What this task involves
Each record below must be written out again in exactly the same form.

Input records
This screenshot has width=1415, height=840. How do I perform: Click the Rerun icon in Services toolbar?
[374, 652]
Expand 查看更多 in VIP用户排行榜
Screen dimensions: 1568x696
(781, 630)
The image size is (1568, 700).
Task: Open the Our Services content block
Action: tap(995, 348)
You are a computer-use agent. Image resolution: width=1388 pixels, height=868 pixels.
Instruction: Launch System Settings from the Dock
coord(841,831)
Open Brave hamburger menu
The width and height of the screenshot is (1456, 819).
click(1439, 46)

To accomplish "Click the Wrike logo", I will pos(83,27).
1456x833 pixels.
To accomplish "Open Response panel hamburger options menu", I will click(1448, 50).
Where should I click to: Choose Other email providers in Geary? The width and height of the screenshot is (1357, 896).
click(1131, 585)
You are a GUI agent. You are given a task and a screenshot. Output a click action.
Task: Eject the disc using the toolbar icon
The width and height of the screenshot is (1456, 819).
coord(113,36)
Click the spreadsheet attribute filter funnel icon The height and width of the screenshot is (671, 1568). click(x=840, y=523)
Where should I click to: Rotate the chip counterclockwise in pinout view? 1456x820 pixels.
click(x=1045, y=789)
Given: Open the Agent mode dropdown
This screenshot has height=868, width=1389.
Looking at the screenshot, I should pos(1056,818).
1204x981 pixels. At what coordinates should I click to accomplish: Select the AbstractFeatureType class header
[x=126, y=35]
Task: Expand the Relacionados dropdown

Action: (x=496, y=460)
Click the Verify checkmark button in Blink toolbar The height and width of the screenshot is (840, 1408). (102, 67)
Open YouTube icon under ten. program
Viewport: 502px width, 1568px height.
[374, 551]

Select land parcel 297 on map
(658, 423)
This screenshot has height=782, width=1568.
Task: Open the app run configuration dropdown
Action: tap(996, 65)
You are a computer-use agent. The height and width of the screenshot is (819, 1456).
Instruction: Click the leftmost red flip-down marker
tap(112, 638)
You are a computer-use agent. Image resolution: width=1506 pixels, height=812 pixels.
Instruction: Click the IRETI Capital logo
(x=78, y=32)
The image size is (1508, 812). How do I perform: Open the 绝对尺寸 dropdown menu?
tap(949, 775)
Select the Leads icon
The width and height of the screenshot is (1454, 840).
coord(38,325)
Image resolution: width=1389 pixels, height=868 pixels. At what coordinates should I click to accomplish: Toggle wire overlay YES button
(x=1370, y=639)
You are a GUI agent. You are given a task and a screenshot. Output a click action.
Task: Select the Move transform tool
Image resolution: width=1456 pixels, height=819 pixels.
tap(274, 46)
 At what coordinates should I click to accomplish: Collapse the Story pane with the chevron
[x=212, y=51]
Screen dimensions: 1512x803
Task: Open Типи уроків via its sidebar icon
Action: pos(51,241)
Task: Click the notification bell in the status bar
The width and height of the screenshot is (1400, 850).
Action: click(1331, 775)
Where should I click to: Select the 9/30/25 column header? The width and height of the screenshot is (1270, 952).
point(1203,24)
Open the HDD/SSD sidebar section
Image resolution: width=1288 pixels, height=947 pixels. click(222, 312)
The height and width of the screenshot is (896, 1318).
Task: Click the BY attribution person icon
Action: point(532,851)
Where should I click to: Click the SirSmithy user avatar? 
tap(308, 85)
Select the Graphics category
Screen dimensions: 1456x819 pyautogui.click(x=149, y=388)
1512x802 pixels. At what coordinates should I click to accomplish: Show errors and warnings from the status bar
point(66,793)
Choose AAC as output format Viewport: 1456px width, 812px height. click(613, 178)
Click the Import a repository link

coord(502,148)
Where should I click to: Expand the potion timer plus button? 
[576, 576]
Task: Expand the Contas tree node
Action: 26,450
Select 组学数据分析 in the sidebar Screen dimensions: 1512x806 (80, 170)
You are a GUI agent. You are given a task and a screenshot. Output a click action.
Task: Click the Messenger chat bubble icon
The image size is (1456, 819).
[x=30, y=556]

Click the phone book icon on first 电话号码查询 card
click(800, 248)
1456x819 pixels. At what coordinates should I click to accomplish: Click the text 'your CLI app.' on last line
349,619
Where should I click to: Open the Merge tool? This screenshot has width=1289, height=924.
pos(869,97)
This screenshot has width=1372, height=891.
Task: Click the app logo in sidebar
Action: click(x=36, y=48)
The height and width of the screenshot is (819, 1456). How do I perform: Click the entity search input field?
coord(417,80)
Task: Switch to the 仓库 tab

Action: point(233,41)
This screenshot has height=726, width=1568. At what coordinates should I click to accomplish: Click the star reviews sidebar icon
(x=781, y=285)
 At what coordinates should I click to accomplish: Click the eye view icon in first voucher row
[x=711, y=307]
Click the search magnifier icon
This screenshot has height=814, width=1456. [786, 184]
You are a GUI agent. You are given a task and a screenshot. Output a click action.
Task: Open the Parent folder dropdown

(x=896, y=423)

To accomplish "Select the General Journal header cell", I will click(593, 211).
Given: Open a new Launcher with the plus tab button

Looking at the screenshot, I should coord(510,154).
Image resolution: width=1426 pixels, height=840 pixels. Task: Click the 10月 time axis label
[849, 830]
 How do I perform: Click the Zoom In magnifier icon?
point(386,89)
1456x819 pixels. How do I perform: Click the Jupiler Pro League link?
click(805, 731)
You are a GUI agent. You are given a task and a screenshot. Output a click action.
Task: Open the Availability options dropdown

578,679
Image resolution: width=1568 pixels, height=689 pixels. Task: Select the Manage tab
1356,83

Final answer
This screenshot has width=1415, height=840. How do I perform: Click the Rerun icon in Services toolbar?
[374, 652]
Expand 查看更多 in VIP用户排行榜
Screen dimensions: 1568x696
(781, 630)
The image size is (1568, 700).
Task: Open the Our Services content block
Action: tap(995, 348)
You are a computer-use agent. Image resolution: width=1388 pixels, height=868 pixels.
Instruction: Launch System Settings from the Dock
coord(841,831)
Open Brave hamburger menu
The width and height of the screenshot is (1456, 819).
click(1439, 46)

To accomplish "Click the Wrike logo", I will pos(83,27).
1456x833 pixels.
To accomplish "Open Response panel hamburger options menu", I will click(1448, 50).
Where should I click to: Choose Other email providers in Geary? The width and height of the screenshot is (1357, 896).
click(1131, 585)
You are a GUI agent. You are given a task and a screenshot. Output a click action.
Task: Eject the disc using the toolbar icon
The width and height of the screenshot is (1456, 819).
coord(113,36)
Click the spreadsheet attribute filter funnel icon The height and width of the screenshot is (671, 1568). click(x=840, y=523)
Where should I click to: Rotate the chip counterclockwise in pinout view? 1456x820 pixels.
click(x=1045, y=789)
Given: Open the Agent mode dropdown
This screenshot has height=868, width=1389.
Looking at the screenshot, I should pos(1056,818).
1204x981 pixels. At what coordinates should I click to accomplish: Select the AbstractFeatureType class header
[x=126, y=35]
Task: Expand the Relacionados dropdown

Action: (x=496, y=460)
Click the Verify checkmark button in Blink toolbar The height and width of the screenshot is (840, 1408). (102, 67)
Open YouTube icon under ten. program
Viewport: 502px width, 1568px height.
[374, 551]

Select land parcel 297 on map
(658, 423)
This screenshot has height=782, width=1568.
Task: Open the app run configuration dropdown
Action: tap(996, 65)
You are a computer-use agent. The height and width of the screenshot is (819, 1456).
Instruction: Click the leftmost red flip-down marker
tap(112, 638)
You are a computer-use agent. Image resolution: width=1506 pixels, height=812 pixels.
Instruction: Click the IRETI Capital logo
(x=78, y=32)
The image size is (1508, 812). How do I perform: Open the 绝对尺寸 dropdown menu?
tap(949, 775)
Select the Leads icon
The width and height of the screenshot is (1454, 840).
coord(38,325)
Image resolution: width=1389 pixels, height=868 pixels. At what coordinates should I click to accomplish: Toggle wire overlay YES button
(x=1370, y=639)
You are a GUI agent. You are given a task and a screenshot. Output a click action.
Task: Select the Move transform tool
Image resolution: width=1456 pixels, height=819 pixels.
tap(274, 46)
 At what coordinates should I click to accomplish: Collapse the Story pane with the chevron
[x=212, y=51]
Screen dimensions: 1512x803
Task: Open Типи уроків via its sidebar icon
Action: pos(51,241)
Task: Click the notification bell in the status bar
The width and height of the screenshot is (1400, 850).
Action: click(1331, 775)
Where should I click to: Select the 9/30/25 column header? The width and height of the screenshot is (1270, 952).
point(1203,24)
Open the HDD/SSD sidebar section
Image resolution: width=1288 pixels, height=947 pixels. click(222, 312)
The height and width of the screenshot is (896, 1318).
Task: Click the BY attribution person icon
Action: point(532,851)
Where should I click to: Click the SirSmithy user avatar? 
tap(308, 85)
Select the Graphics category
Screen dimensions: 1456x819 pyautogui.click(x=149, y=388)
1512x802 pixels. At what coordinates should I click to accomplish: Show errors and warnings from the status bar
point(66,793)
Choose AAC as output format Viewport: 1456px width, 812px height. click(613, 178)
Click the Import a repository link

coord(502,148)
Where should I click to: Expand the potion timer plus button? 
[576, 576]
Task: Expand the Contas tree node
Action: 26,450
Select 组学数据分析 in the sidebar Screen dimensions: 1512x806 (80, 170)
You are a GUI agent. You are given a task and a screenshot. Output a click action.
Task: Click the Messenger chat bubble icon
The image size is (1456, 819).
[x=30, y=556]

Click the phone book icon on first 电话号码查询 card
click(800, 248)
1456x819 pixels. At what coordinates should I click to accomplish: Click the text 'your CLI app.' on last line
349,619
Where should I click to: Open the Merge tool? This screenshot has width=1289, height=924.
pos(869,97)
This screenshot has width=1372, height=891.
Task: Click the app logo in sidebar
Action: click(x=36, y=48)
The height and width of the screenshot is (819, 1456). How do I perform: Click the entity search input field?
coord(417,80)
Task: Switch to the 仓库 tab

Action: point(233,41)
This screenshot has height=726, width=1568. At what coordinates should I click to accomplish: Click the star reviews sidebar icon
(x=781, y=285)
 At what coordinates should I click to accomplish: Click the eye view icon in first voucher row
[x=711, y=307]
Click the search magnifier icon
This screenshot has height=814, width=1456. [786, 184]
You are a GUI agent. You are given a task and a screenshot. Output a click action.
Task: Open the Parent folder dropdown

(x=896, y=423)

To accomplish "Select the General Journal header cell", I will click(593, 211).
Given: Open a new Launcher with the plus tab button

Looking at the screenshot, I should coord(510,154).
Image resolution: width=1426 pixels, height=840 pixels. Task: Click the 10月 time axis label
[849, 830]
 How do I perform: Click the Zoom In magnifier icon?
point(386,89)
1456x819 pixels. How do I perform: Click the Jupiler Pro League link?
click(805, 731)
You are a GUI agent. You are given a task and a screenshot. Output a click action.
Task: Open the Availability options dropdown

578,679
Image resolution: width=1568 pixels, height=689 pixels. Task: Select the Manage tab
1356,83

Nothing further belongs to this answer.